== Listed entries

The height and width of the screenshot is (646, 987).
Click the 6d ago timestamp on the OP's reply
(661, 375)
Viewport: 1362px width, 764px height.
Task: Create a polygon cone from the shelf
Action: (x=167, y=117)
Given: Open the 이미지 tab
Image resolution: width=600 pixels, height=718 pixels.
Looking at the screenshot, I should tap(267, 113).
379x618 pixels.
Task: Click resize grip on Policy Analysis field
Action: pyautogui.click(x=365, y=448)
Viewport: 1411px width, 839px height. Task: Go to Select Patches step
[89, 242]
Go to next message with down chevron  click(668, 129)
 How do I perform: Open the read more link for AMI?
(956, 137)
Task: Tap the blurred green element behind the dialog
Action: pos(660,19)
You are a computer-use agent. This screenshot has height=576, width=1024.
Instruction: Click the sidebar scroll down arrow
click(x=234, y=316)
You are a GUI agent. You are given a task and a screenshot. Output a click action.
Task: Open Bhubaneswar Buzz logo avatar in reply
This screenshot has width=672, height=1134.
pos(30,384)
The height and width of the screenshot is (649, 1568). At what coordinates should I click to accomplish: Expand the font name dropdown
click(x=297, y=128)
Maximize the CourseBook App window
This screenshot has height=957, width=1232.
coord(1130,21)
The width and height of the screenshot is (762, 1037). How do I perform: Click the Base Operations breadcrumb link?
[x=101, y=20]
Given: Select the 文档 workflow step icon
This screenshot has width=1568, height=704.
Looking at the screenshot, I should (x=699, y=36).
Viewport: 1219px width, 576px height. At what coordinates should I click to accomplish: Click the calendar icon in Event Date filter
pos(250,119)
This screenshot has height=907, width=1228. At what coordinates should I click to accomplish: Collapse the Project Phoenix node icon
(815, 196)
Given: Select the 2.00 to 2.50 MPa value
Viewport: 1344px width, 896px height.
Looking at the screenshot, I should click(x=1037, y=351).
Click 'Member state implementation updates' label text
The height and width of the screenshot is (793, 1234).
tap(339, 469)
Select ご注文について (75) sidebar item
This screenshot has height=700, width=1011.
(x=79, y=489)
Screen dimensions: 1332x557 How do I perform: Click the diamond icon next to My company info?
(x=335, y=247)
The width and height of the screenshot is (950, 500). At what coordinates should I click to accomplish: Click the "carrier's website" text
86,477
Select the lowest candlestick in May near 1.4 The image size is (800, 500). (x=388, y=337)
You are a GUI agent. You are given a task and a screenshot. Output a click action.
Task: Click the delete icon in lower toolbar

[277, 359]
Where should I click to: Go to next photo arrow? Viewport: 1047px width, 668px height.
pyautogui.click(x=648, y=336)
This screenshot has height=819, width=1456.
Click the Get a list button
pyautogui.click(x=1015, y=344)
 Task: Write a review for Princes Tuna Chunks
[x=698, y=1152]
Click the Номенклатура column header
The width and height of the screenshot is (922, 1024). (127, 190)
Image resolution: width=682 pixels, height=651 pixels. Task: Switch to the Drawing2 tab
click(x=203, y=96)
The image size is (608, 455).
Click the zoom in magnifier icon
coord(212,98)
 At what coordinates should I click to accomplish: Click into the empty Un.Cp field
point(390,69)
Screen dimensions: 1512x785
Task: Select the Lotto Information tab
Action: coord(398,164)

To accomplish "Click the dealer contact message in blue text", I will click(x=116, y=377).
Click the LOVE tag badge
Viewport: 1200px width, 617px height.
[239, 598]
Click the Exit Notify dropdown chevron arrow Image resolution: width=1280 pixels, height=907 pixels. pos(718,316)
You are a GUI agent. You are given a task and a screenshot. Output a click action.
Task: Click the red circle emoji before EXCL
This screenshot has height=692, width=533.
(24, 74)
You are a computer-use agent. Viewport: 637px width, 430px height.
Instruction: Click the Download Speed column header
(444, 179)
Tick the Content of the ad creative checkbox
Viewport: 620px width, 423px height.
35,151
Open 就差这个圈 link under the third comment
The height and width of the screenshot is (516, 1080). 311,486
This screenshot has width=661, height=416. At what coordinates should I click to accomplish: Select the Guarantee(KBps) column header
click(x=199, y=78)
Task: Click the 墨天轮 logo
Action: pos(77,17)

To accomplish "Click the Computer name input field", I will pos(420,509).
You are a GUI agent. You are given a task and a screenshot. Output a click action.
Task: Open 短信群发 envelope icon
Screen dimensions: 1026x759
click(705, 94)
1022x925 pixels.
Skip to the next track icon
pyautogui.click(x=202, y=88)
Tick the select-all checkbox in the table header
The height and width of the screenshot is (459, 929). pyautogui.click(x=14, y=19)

====

# Task to carry out
Print every record above exactly as it appears.

# Completed task
The height and width of the screenshot is (646, 987).
Click the 6d ago timestamp on the OP's reply
(661, 375)
Viewport: 1362px width, 764px height.
Task: Create a polygon cone from the shelf
Action: (x=167, y=117)
Given: Open the 이미지 tab
Image resolution: width=600 pixels, height=718 pixels.
Looking at the screenshot, I should tap(267, 113).
379x618 pixels.
Task: Click resize grip on Policy Analysis field
Action: pyautogui.click(x=365, y=448)
Viewport: 1411px width, 839px height. Task: Go to Select Patches step
[89, 242]
Go to next message with down chevron  click(668, 129)
 How do I perform: Open the read more link for AMI?
(956, 137)
Task: Tap the blurred green element behind the dialog
Action: pos(660,19)
You are a computer-use agent. This screenshot has height=576, width=1024.
Instruction: Click the sidebar scroll down arrow
click(x=234, y=316)
You are a GUI agent. You are given a task and a screenshot. Output a click action.
Task: Open Bhubaneswar Buzz logo avatar in reply
This screenshot has width=672, height=1134.
pos(30,384)
The height and width of the screenshot is (649, 1568). At what coordinates should I click to accomplish: Expand the font name dropdown
click(x=297, y=128)
Maximize the CourseBook App window
This screenshot has height=957, width=1232.
coord(1130,21)
The width and height of the screenshot is (762, 1037). How do I perform: Click the Base Operations breadcrumb link?
[x=101, y=20]
Given: Select the 文档 workflow step icon
This screenshot has width=1568, height=704.
Looking at the screenshot, I should (x=699, y=36).
Viewport: 1219px width, 576px height. At what coordinates should I click to accomplish: Click the calendar icon in Event Date filter
pos(250,119)
This screenshot has height=907, width=1228. At what coordinates should I click to accomplish: Collapse the Project Phoenix node icon
(815, 196)
Given: Select the 2.00 to 2.50 MPa value
Viewport: 1344px width, 896px height.
Looking at the screenshot, I should click(x=1037, y=351).
Click 'Member state implementation updates' label text
The height and width of the screenshot is (793, 1234).
tap(339, 469)
Select ご注文について (75) sidebar item
This screenshot has height=700, width=1011.
(x=79, y=489)
Screen dimensions: 1332x557 How do I perform: Click the diamond icon next to My company info?
(x=335, y=247)
The width and height of the screenshot is (950, 500). At what coordinates should I click to accomplish: Click the "carrier's website" text
86,477
Select the lowest candlestick in May near 1.4 The image size is (800, 500). (x=388, y=337)
You are a GUI agent. You are given a task and a screenshot. Output a click action.
Task: Click the delete icon in lower toolbar

[277, 359]
Where should I click to: Go to next photo arrow? Viewport: 1047px width, 668px height.
pyautogui.click(x=648, y=336)
This screenshot has height=819, width=1456.
Click the Get a list button
pyautogui.click(x=1015, y=344)
 Task: Write a review for Princes Tuna Chunks
[x=698, y=1152]
Click the Номенклатура column header
The width and height of the screenshot is (922, 1024). (127, 190)
Image resolution: width=682 pixels, height=651 pixels. Task: Switch to the Drawing2 tab
click(x=203, y=96)
The image size is (608, 455).
Click the zoom in magnifier icon
coord(212,98)
 At what coordinates should I click to accomplish: Click into the empty Un.Cp field
point(390,69)
Screen dimensions: 1512x785
Task: Select the Lotto Information tab
Action: coord(398,164)

To accomplish "Click the dealer contact message in blue text", I will click(x=116, y=377).
Click the LOVE tag badge
Viewport: 1200px width, 617px height.
[239, 598]
Click the Exit Notify dropdown chevron arrow Image resolution: width=1280 pixels, height=907 pixels. pos(718,316)
You are a GUI agent. You are given a task and a screenshot. Output a click action.
Task: Click the red circle emoji before EXCL
This screenshot has height=692, width=533.
(24, 74)
You are a computer-use agent. Viewport: 637px width, 430px height.
Instruction: Click the Download Speed column header
(444, 179)
Tick the Content of the ad creative checkbox
Viewport: 620px width, 423px height.
35,151
Open 就差这个圈 link under the third comment
The height and width of the screenshot is (516, 1080). 311,486
This screenshot has width=661, height=416. At what coordinates should I click to accomplish: Select the Guarantee(KBps) column header
click(x=199, y=78)
Task: Click the 墨天轮 logo
Action: pos(77,17)

To accomplish "Click the Computer name input field", I will pos(420,509).
You are a GUI agent. You are given a task and a screenshot. Output a click action.
Task: Open 短信群发 envelope icon
Screen dimensions: 1026x759
click(705, 94)
1022x925 pixels.
Skip to the next track icon
pyautogui.click(x=202, y=88)
Tick the select-all checkbox in the table header
The height and width of the screenshot is (459, 929). pyautogui.click(x=14, y=19)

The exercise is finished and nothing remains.